The Role of Environmental Grain in the Maintenance of Genetic Variation

The graininess of an environment is a measure of how rapidly the environment changes within the lifetime of an individual (Levins 1968). In coarse-grained environments, each individual experiences only a single environment, while in fine-grained environments each individual experiences a rapid succession of environments. This succession may reflect actual temporal changes in the environment or movement of the individual through a sequence of spatially differentiated environments. Levins (1968) has argued, using his fitness-set echnique, that environmental graininess will affect levels of genetic variation occurring in a population in such a way that variation becomes less likely in a fine-grained environment.
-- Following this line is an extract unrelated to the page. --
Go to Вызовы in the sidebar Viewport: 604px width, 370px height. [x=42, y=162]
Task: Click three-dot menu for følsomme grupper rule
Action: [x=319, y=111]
Recently, Selander and Kaufman (1973) used this argument to account for the lower levels of enzyme variation observed in vertebrate populations. As yet no analytic treatment of the relationship of environmental grain and genetic polymorphism has appeared. Since conditions for polymorphism in random environments are now known (Gillespie 1973), it seems appropriate to examine this relationship in detail. Here I do this at two levels of generality. First, I consider the following general questions about graininess and polymorphism. 1. Is it possible to maintain a stable polymorphism in a fine-grained environment due to the effects of a changing environment? 2. Under what conditions is it easier to maintain variation in a coarsegrained rather than in a fine-grained environment? 3. What is the role of sensitive periods in the development of an organism on the interpretation of the effects of graininess? Second, I consider the relevance of the answers to the above questions to the explanation for the occurrence of enzyme variation in natural populations as recently proposed by Gillespie and Langley (1974). This model assumes that heterozygotes are intermediate at the level of gene function and that this intermediacy is sufficient for polymorphism in temporarily and/or spatially fluctuating environments. Assuming that the GillespieLangley model is appropriate for electrophoretically detectable variation, I show here that polymorphism is much more likely in coarse-grained environments and, consequently, that the Selander and Kaufman result supports the Gillespie-Langley hypothesis.